You know, nobody wants the car dealer showing up for dinner. I mean it’s just people got way off on that whole relationship thing. People want to buy and they want to buy efficiently. So your big questions that matter to them have to be answered right away. So your ads, all your Facebook stuff, all your blogs, everything you’re doing, the chatting, the whole positioning should be aimed at answering those big questions first. And then there are other specific details. And this gives all of your writers, designers, everybody working on all your digital stuff, the relevant data they need to create a decent campaign.

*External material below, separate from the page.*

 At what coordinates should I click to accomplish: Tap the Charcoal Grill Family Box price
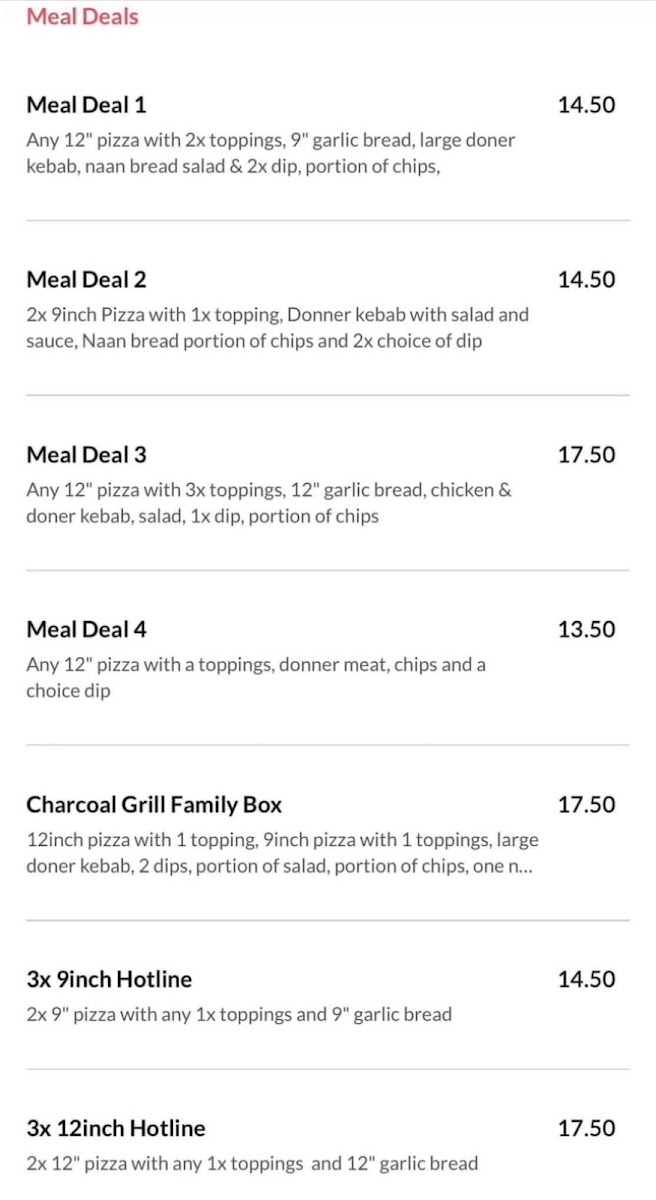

Rich: So if I’m hearing you correctly, content obviously is critically important. We need to educate our customers, or our prospects in this particular case, based on what we’ve heard from our clients. But we need to be putting this out as blog posts, podcasts, email marketing, a website, and all that sort of stuff. It’s got to be across the board and it’s just a matter of making sure that we’re communicating using the words of our customers.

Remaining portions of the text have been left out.